The Network and Data Center (DC) teams recently partnered to perform a power validation for the network devices at the Michigan Academic Computing Center (MACC). The focus of the effort was to conduct a field audit to evaluate the current state of the network device power, identify areas of improvement, and make recommendations for future changes.
This validation is part of a reliability initiative at Information and Technology Services and was sponsored by Andy Palms, executive director of infrastructure, Jim Behm, executive director of enterprise systems, and Bob Jones, executive director of support services.
Redundancy is key to reliability
Maintaining clean, uninterrupted power to network devices is a core requirement: If devices lose power, nothing works. For that reason, most network devices have two power supplies. The extra power supply is redundant. If power is lost on one, the entire load is carried by the other power supply.
A power supply can go down for a variety reasons:
- The power supply itself might fail
- A rack’s power strip, also called a power distribution unit (PDU), might fail
- A failure could occur farther up the electrical infrastructure
At the MACC, the upper level electrical infrastructure has a high level of redundancy. That is why during major and minor preventative maintenance events, the DC team can maintain clean and protected power to the rack devices. Equipment can be de-energized and power can be transferred during maintenance while keeping devices from losing power at the rack level.
The MACC has redundant and independent uninterruptable power systems (UPS), with enough capacity in either system to maintain the data center load without interruption if one system goes down due to a failure or planned maintenance event. Each rack has two PDU’s.
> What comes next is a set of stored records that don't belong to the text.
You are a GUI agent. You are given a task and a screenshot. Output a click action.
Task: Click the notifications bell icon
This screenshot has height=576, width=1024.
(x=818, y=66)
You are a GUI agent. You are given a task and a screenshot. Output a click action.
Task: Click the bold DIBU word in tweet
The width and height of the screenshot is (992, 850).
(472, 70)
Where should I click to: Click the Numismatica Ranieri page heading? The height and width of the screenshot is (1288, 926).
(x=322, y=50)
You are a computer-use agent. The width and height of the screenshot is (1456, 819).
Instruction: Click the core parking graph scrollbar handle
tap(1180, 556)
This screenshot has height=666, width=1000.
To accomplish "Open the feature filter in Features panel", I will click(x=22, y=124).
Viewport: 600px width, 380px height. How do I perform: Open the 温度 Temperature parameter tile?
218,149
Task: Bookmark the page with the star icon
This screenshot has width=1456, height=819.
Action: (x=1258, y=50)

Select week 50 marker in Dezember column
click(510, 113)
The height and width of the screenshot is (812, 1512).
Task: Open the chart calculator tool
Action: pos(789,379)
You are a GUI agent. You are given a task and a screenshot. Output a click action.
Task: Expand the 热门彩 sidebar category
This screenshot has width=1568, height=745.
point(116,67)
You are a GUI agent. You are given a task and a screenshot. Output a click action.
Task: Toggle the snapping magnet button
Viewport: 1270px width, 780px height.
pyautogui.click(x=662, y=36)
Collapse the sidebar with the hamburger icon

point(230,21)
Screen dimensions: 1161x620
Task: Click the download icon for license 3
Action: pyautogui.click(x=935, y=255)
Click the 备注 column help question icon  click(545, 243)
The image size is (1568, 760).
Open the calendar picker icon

One power supply on a network device goes to one PDU, while the other power supply is fed from the second PDU. When the rack PDU’s are fed from different floor PDU’s in this manner, this is called true redundancy and covers any single point of failure all the way up through the power infrastructure.
There are several different possible power configurations in addition to the true redundant configuration. For example, the dual power supplies on the network device might go back to only one static switch floor PDU. This configuration provides protection for most failure modes, but does not provide protection if a single static switch floor PDU has a catastrophic failure.
First steps in audit and recommendations
The Network team provided the DC team with a detailed list of all network devices in the MACC that were to be power audited. The DC team then went to every device to trace out and document the current state of the power circuits and their configuration. Another aspect of failover redundancy is to check the capacity of each rack PDU to ensure that if one goes down, the other PDU and power supply can maintain the electrical load that will be on it. After surveying all the network devices, the team evaluated each device and categorized its current state.
- A green classification was for the true redundant configuration.
- A yellow classification was that an improvement could be made in order to get it to the true redundant configuration.
- A red classification indicated that the device was susceptible to a single point of failure and action was needed.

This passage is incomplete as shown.